==== Excerpt ====

Google opts to trigger 'remote kill' switch
Google (NASDAQ: GOOG) took the rare step late Saturday of invoking its "remote kill" switch to remotely erase apps from Android-powered devices infected by hidden malware. There were 58 malicious applications discovered on the Android Market earlier in the week, and they had been downloaded onto approximately 260,000 devices before Google took them off the market.
The apps contained an exploit that had been discovered in August and was patched before the Android 2.2.2 version was released. Most Android devices were using earlier versions of the OS, however, because the system updating is done by carriers and manufacturers rather than automatically by Google. Android devices tend to be left unprotected from this kind of exploit because the carriers and device makers don't have the same incentive to update devices after they've been purchased.
"The whole situation is pretty alarming for Android users," writes Jason Kincaid at TechCrunch. "[T]he fact that [Google] is unable to distribute system security updates is unnerving--Google can downplay Android's fragmentation issue all it wants, but when user security is at stake, we shouldn't have to rely on the carriers."

==== Supplied records ====

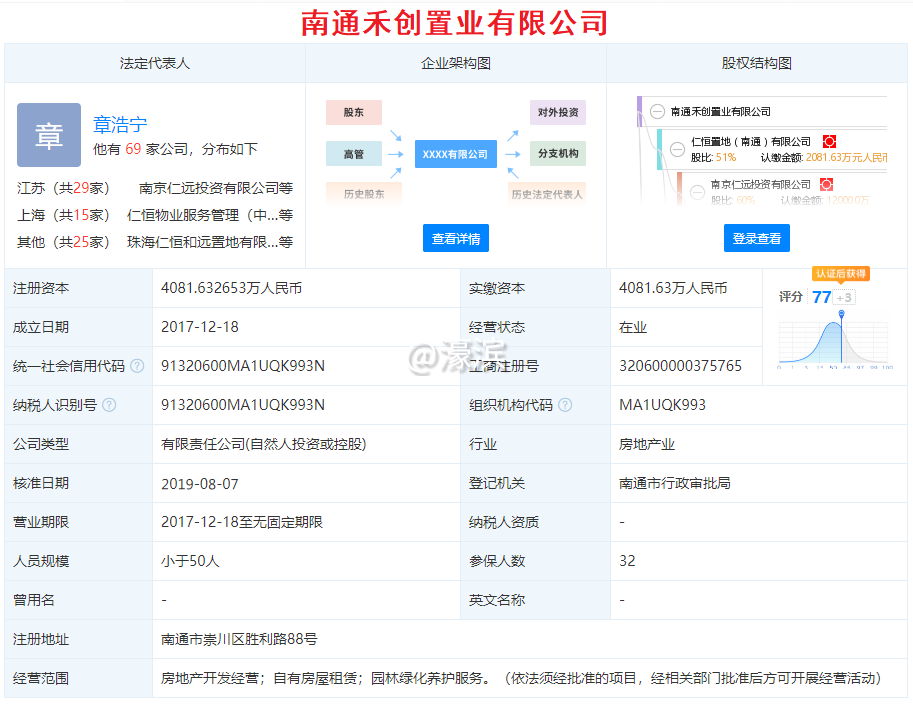
Task: Collapse the 南通禾创置业有限公司 tree node
Action: pos(657,111)
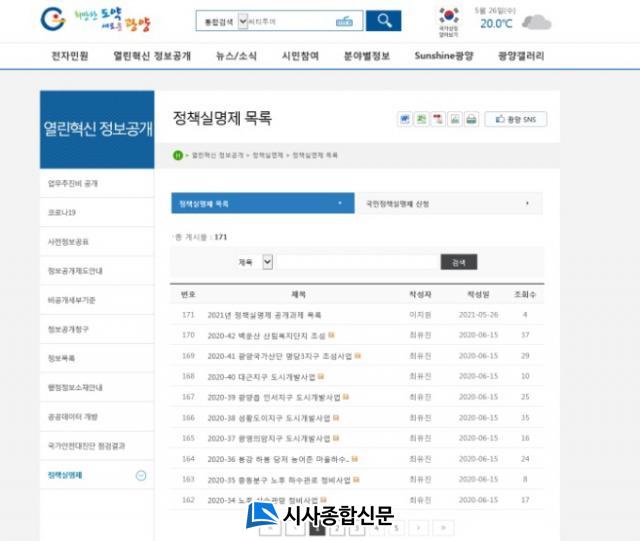The image size is (640, 541).
Task: Open the 뉴스/소식 menu
Action: click(237, 56)
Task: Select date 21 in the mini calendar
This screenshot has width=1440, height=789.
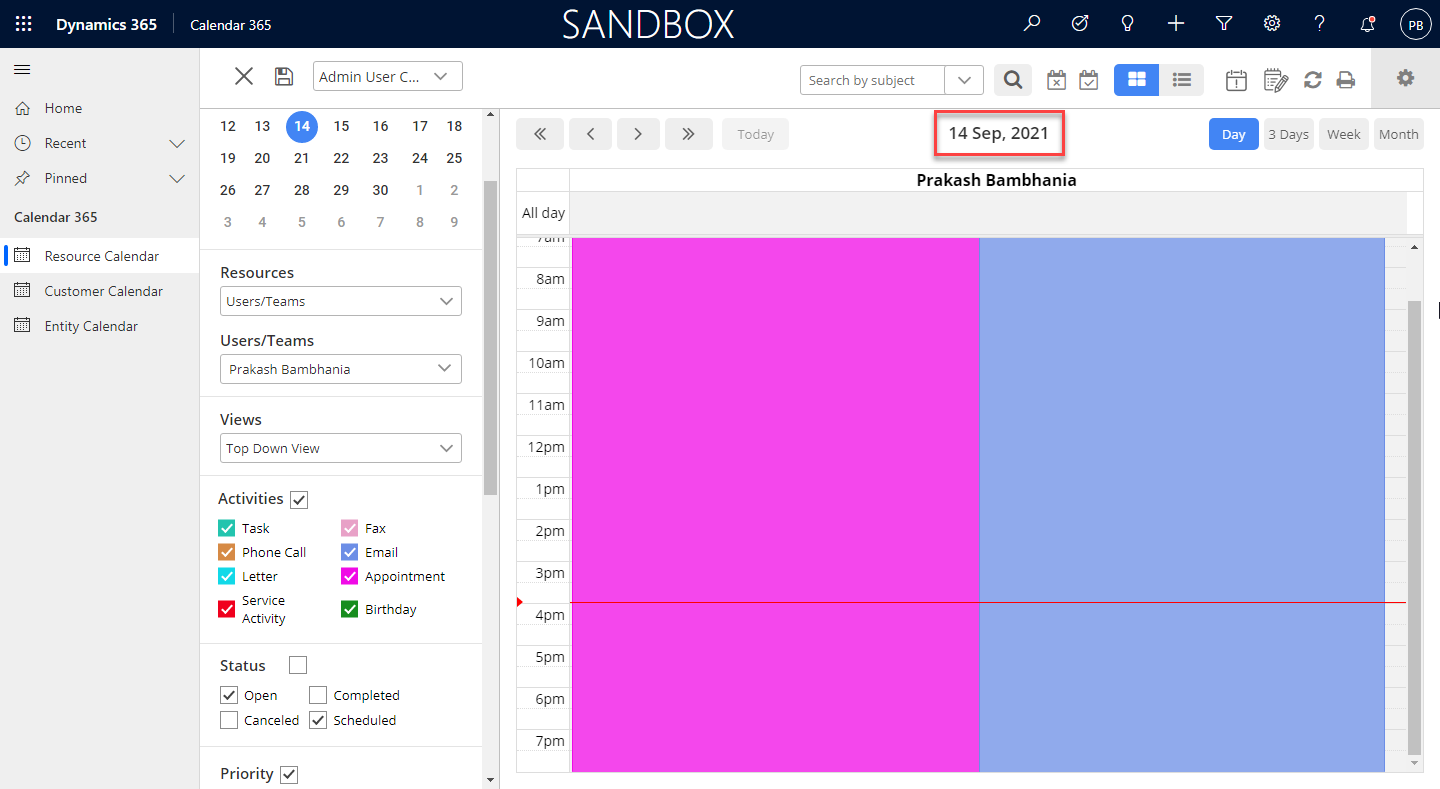Action: (301, 158)
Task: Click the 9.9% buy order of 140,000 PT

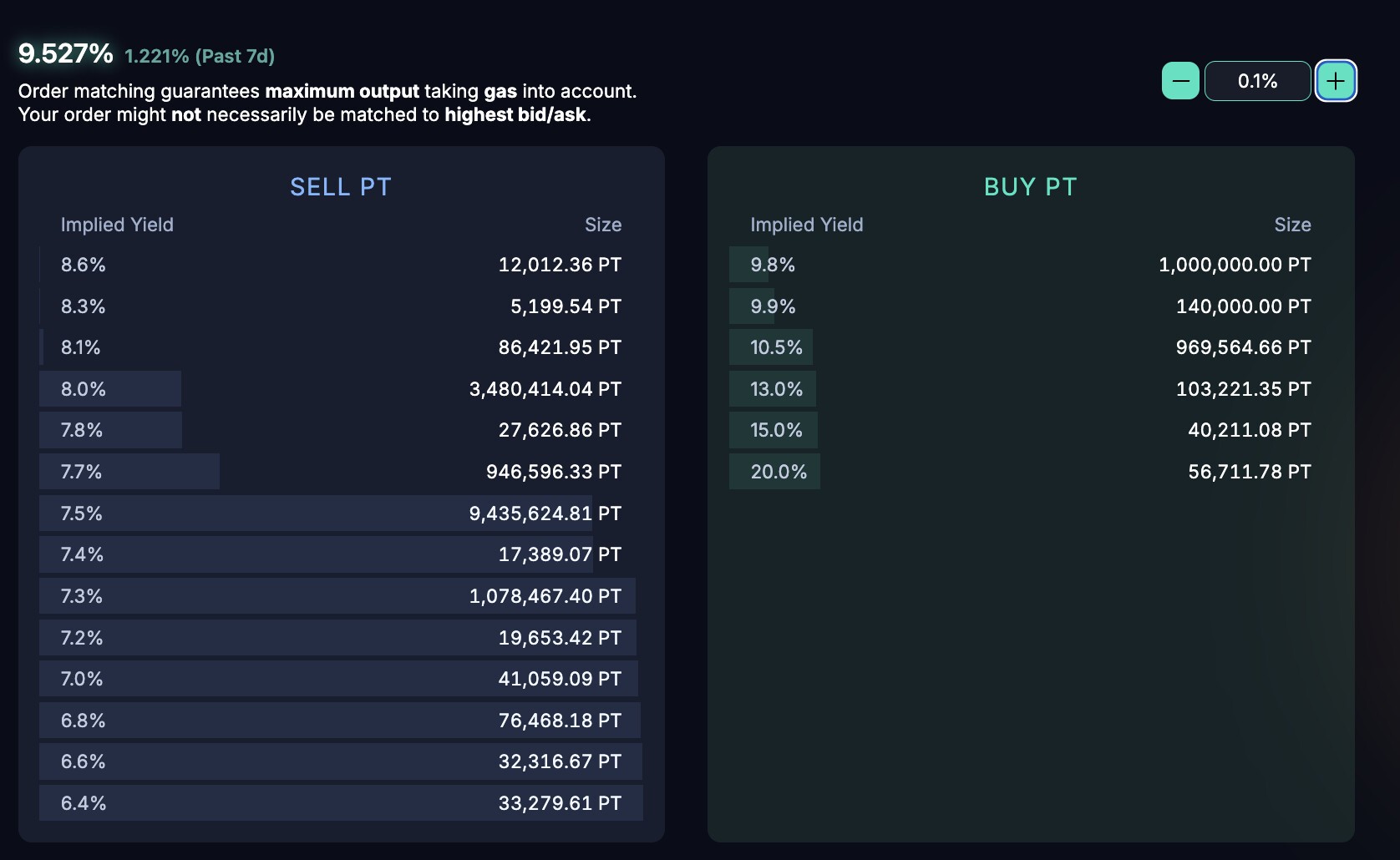Action: [1030, 306]
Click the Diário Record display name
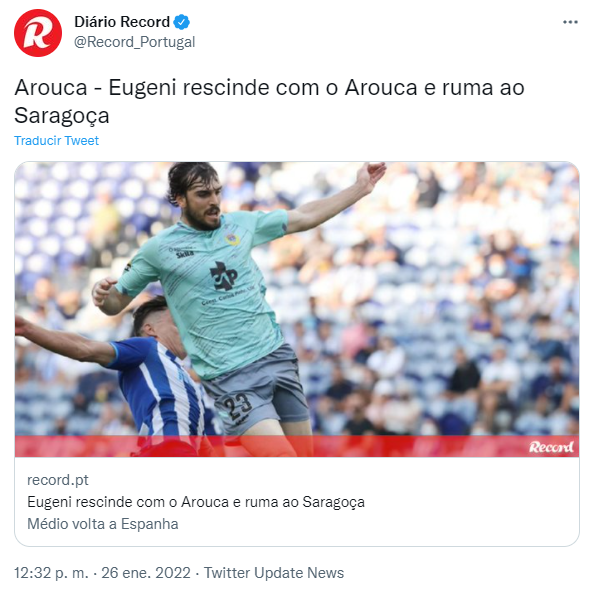This screenshot has height=589, width=589. coord(122,22)

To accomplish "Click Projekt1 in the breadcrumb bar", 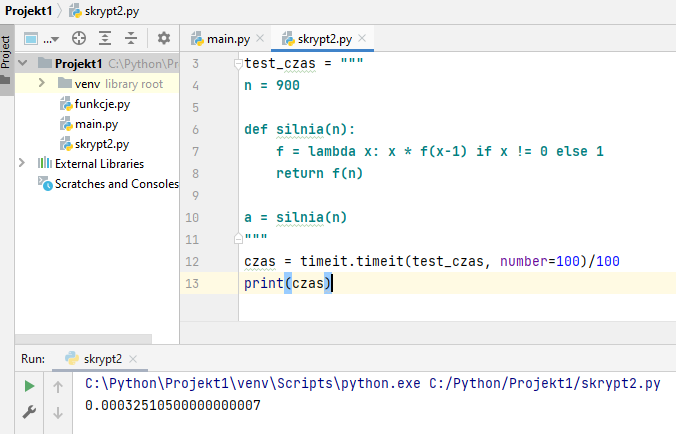I will (x=29, y=10).
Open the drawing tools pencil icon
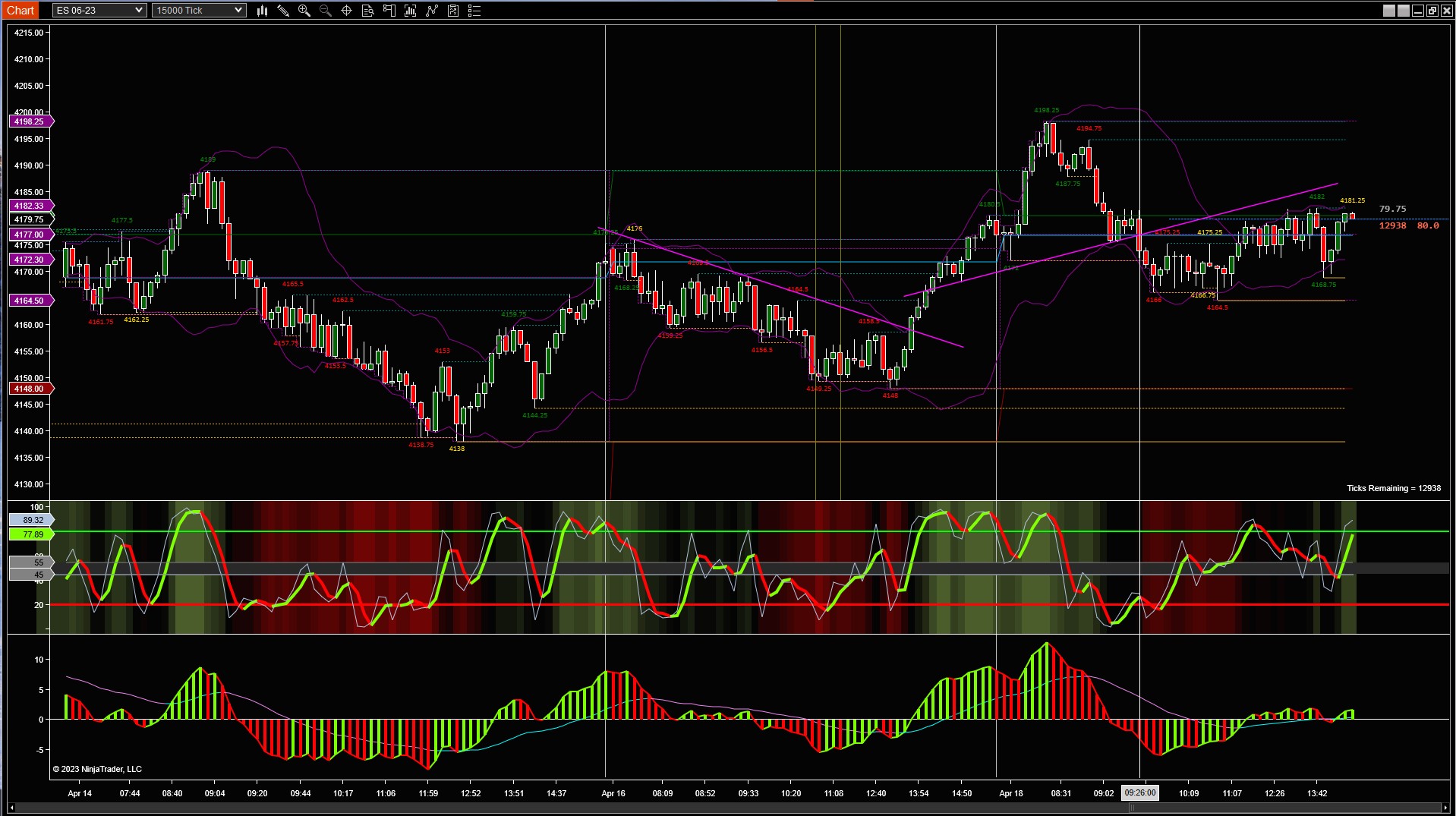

====

**Task**
Copy out the full article on Google's remote kill switch word for word, from its headline to its final sentence.

**Reply to the exercise**
Google opts to trigger 'remote kill' switch
Google (NASDAQ: GOOG) took the rare step late Saturday of invoking its "remote kill" switch to remotely erase apps from Android-powered devices infected by hidden malware. There were 58 malicious applications discovered on the Android Market earlier in the week, and they had been downloaded onto approximately 260,000 devices before Google took them off the market.
The apps contained an exploit that had been discovered in August and was patched before the Android 2.2.2 version was released. Most Android devices were using earlier versions of the OS, however, because the system updating is done by carriers and manufacturers rather than automatically by Google. Android devices tend to be left unprotected from this kind of exploit because the carriers and device makers don't have the same incentive to update devices after they've been purchased.
"The whole situation is pretty alarming for Android users," writes Jason Kincaid at TechCrunch. "[T]he fact that [Google] is unable to distribute system security updates is unnerving--Google can downplay Android's fragmentation issue all it wants, but when user security is at stake, we shouldn't have to rely on the carriers."